▸ **Brief**: Copy out nothing but the lines from the one holding "Task: Select the Apps icon in sidebar" through the end of the entries below, exactly as written and without the pictures.

▸ **Records for this exercise**:
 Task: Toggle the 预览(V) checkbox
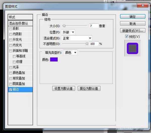tap(127, 37)
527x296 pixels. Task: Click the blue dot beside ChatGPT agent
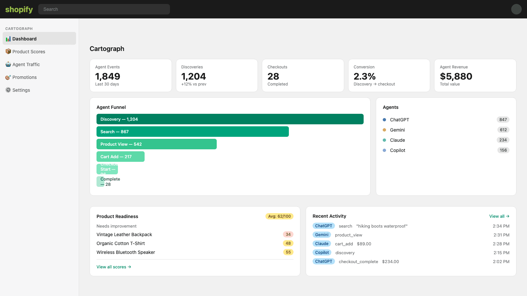pyautogui.click(x=384, y=120)
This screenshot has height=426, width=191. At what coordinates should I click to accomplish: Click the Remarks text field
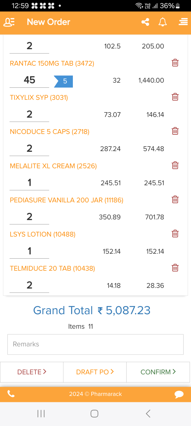(x=96, y=344)
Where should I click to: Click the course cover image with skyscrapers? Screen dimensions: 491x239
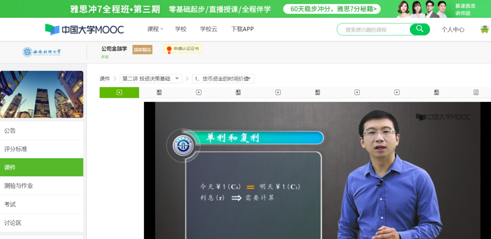[x=41, y=94]
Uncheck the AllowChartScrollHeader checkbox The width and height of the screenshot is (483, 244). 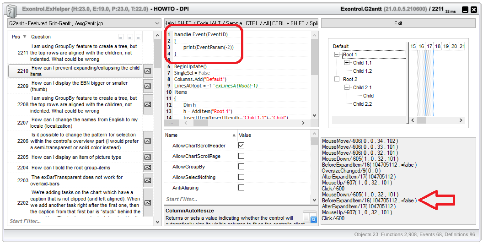click(x=241, y=146)
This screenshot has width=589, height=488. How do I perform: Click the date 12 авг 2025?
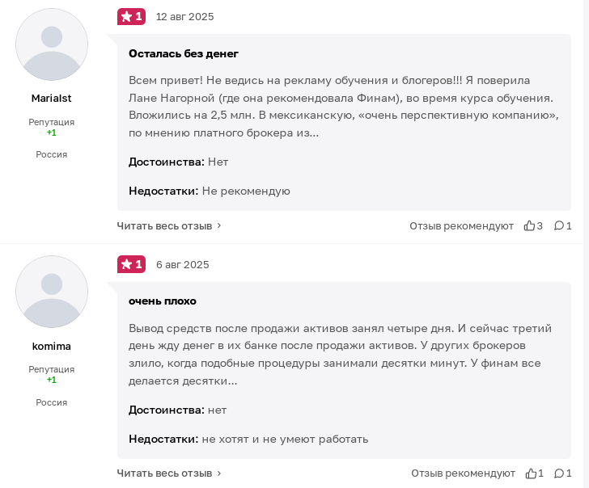pyautogui.click(x=184, y=17)
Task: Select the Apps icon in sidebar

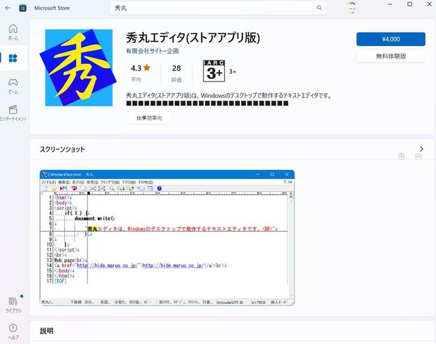Action: click(13, 58)
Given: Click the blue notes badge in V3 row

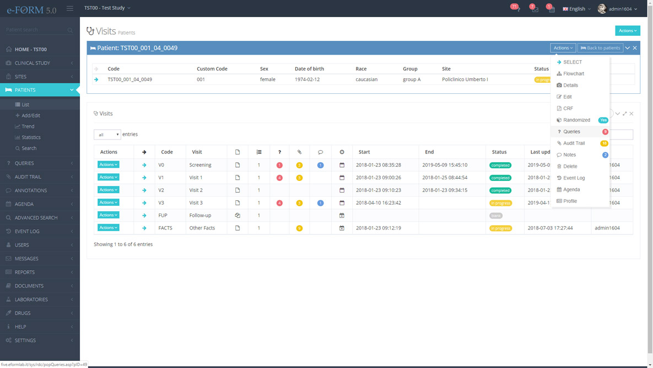Looking at the screenshot, I should [320, 203].
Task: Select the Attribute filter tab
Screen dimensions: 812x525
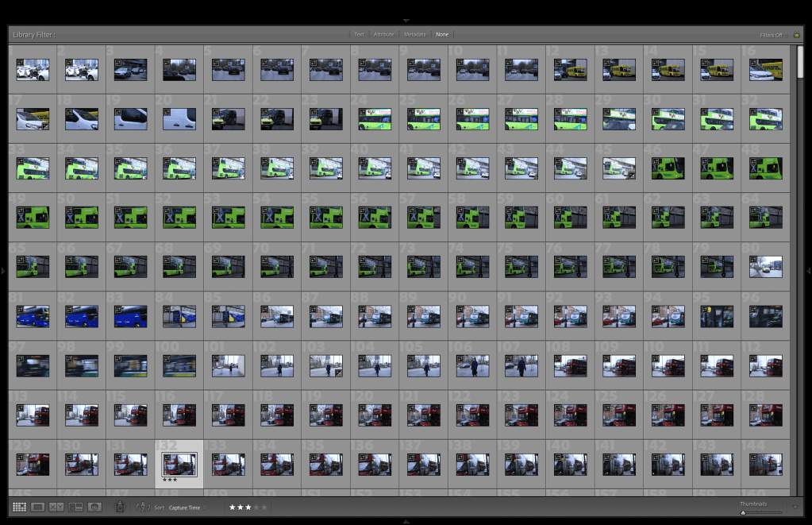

▸ **Reply**:
Task: Select the Apps icon in sidebar

Action: click(13, 58)
Given: Click the blue notes badge in V3 row

Looking at the screenshot, I should [320, 203].
Task: Select the Attribute filter tab
Screen dimensions: 812x525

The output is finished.